Treatment of inhibitors is the biggest challenge in haemophilia care today. It is possible to get rid of inhibitors using a technique called Immune Tolerance Induction (ITT). However, this type of treatment requires specialised medical expertise, is expensive and takes a long time. Drugs called bypassing agents can be used to work around inhibitors and help blood clot.

In haemophilia, inhibitors occur more often in individuals with the severe form than those with moderate or mild haemophilia. It is estimated that approximately 30% of patients with haemophilia A and 1.5% to 3% of patients with haemophilia B develop inhibitors to factor VIII and factor IX concentrates, respectively. For rare bleeding disorders, figures are unclear due to the limited patient population and the lack of treatment.
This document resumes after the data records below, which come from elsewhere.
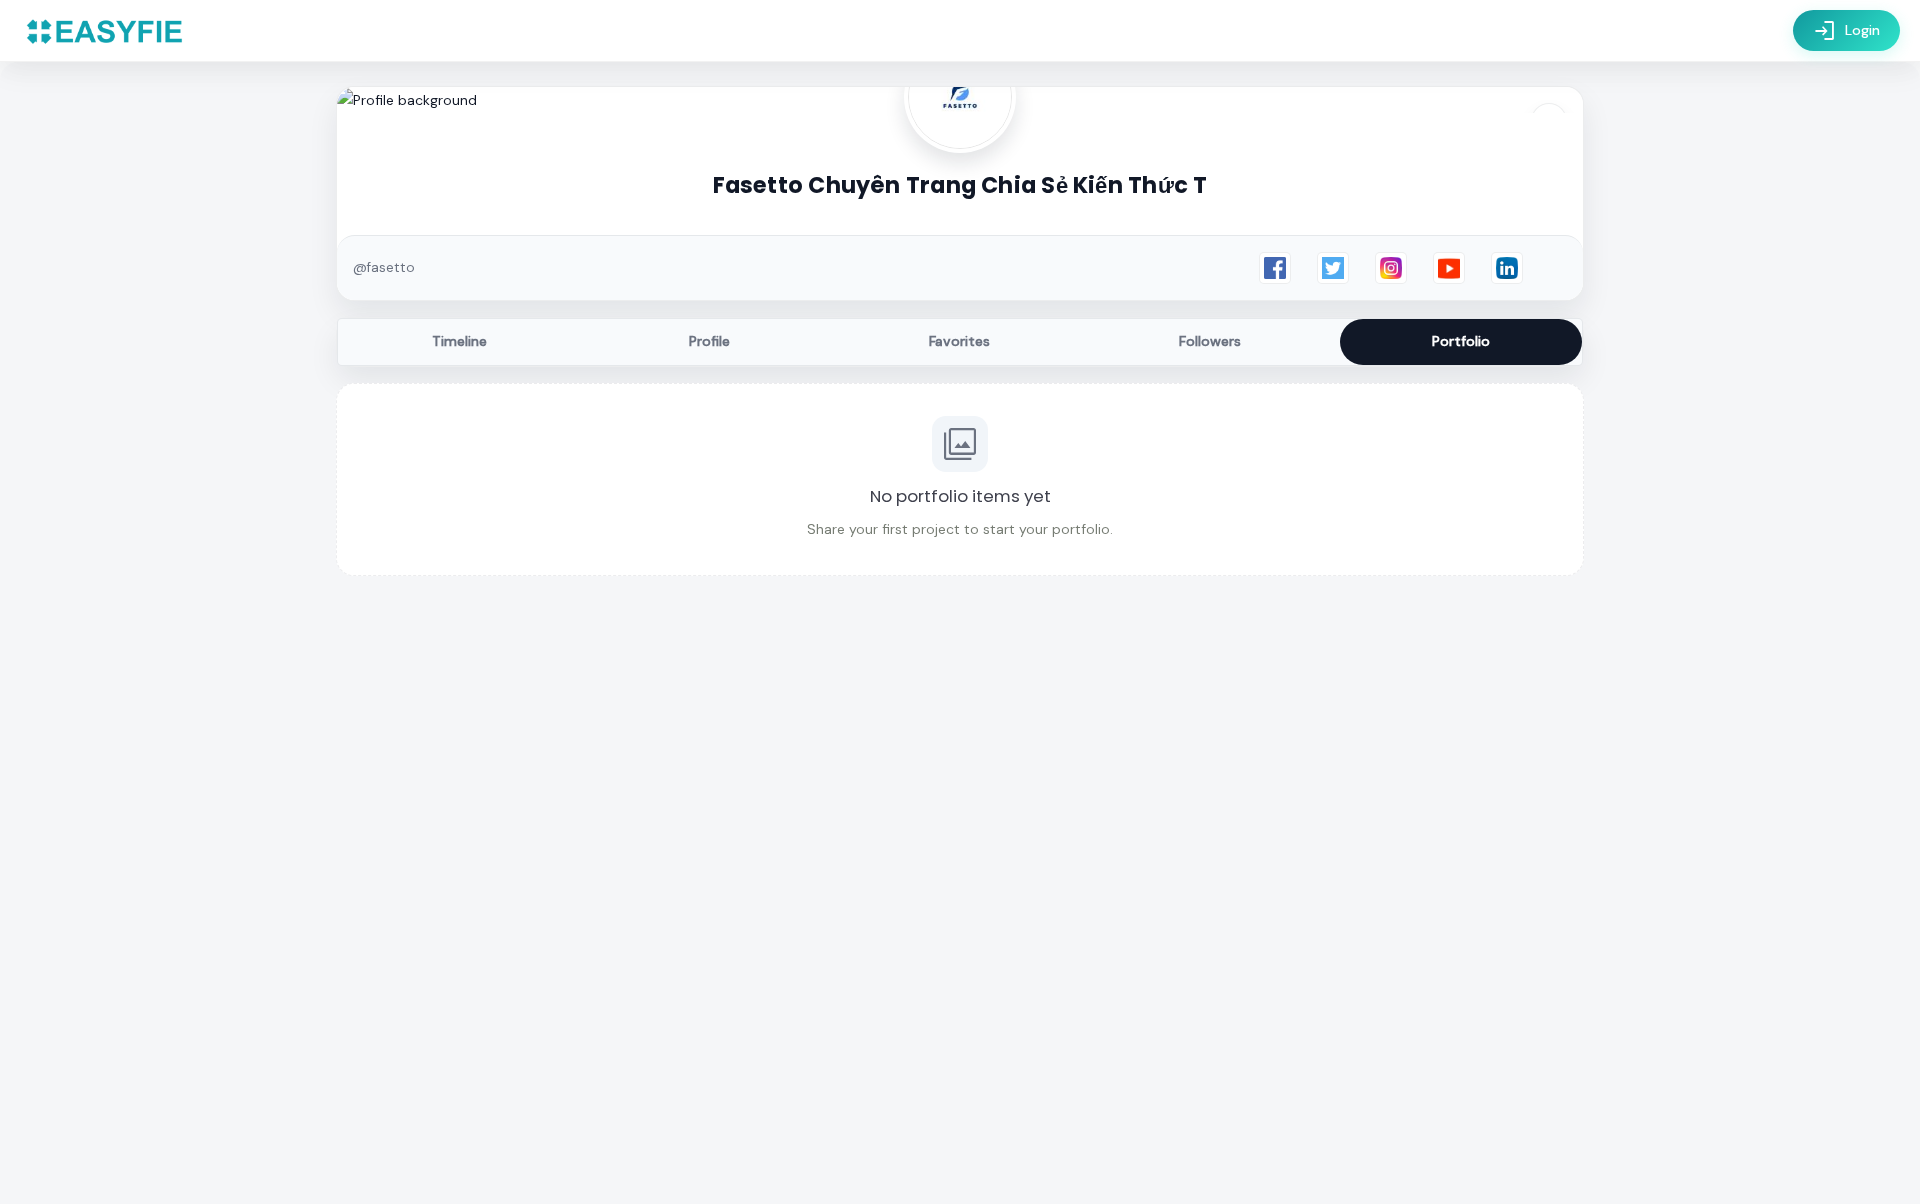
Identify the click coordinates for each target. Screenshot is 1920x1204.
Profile (709, 341)
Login (1846, 31)
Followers (1210, 341)
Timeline (459, 341)
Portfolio (1461, 341)
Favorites (959, 341)
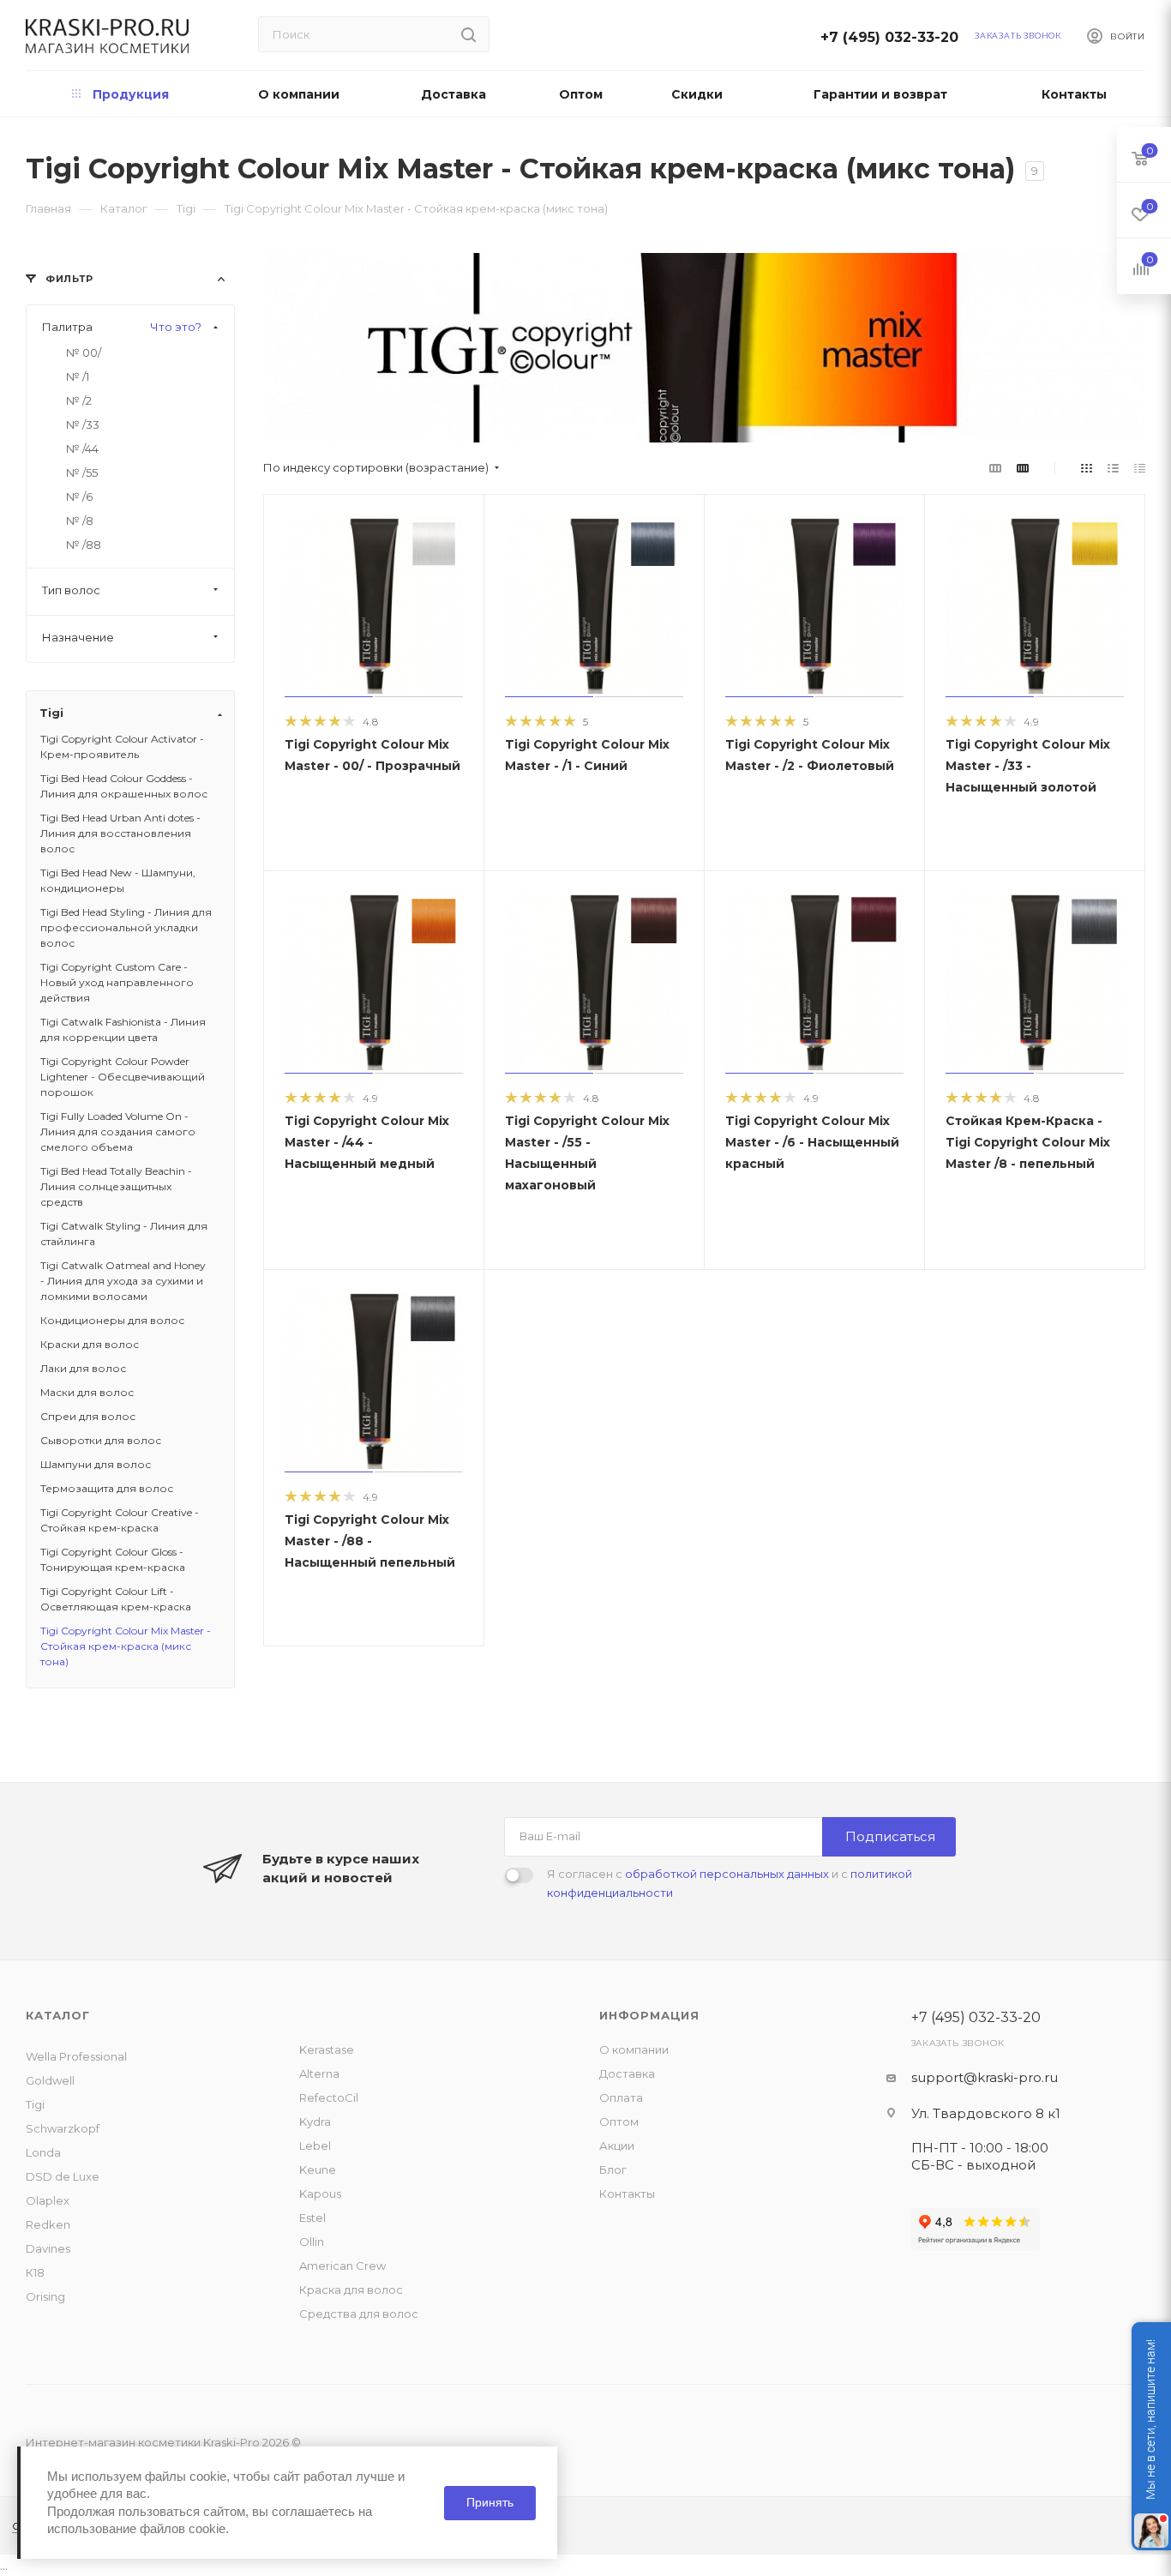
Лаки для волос (83, 1368)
Inhibitors typically occur in the first 75 exposures to the treatment, this is why it is important that people with bleeding disorders receive their first treatment under medical supervision in a treatment centre where the right medical facilities and expertise are available in case of inhibitor development or other allergic reactions. In fact, allergic reactions may amplify when treatment is  given over time. 

Ideally, children and adults who are newly diagnosed with haemophilia should be tested regularly for inhibitors between first (1) and fiftieth (50) day of treatment. Even after the 50 day of treatment, they should be checked at least twice a year until they have received 150-200 doses and at least once a year after that. Testing for inhibitors should also be done before any major surgery.

Some studies have shown that people who receive regular treatments with factor concentrates to prevent bleeds (prophylaxis or prophylactic treatment) have a lower chance of developing inhibitors in their lifetimes. Little is known about whether the type of factor concentrates (recombinant or plasma-derived) that is used plays a role, but there are ongoing studies to shed light on this matter.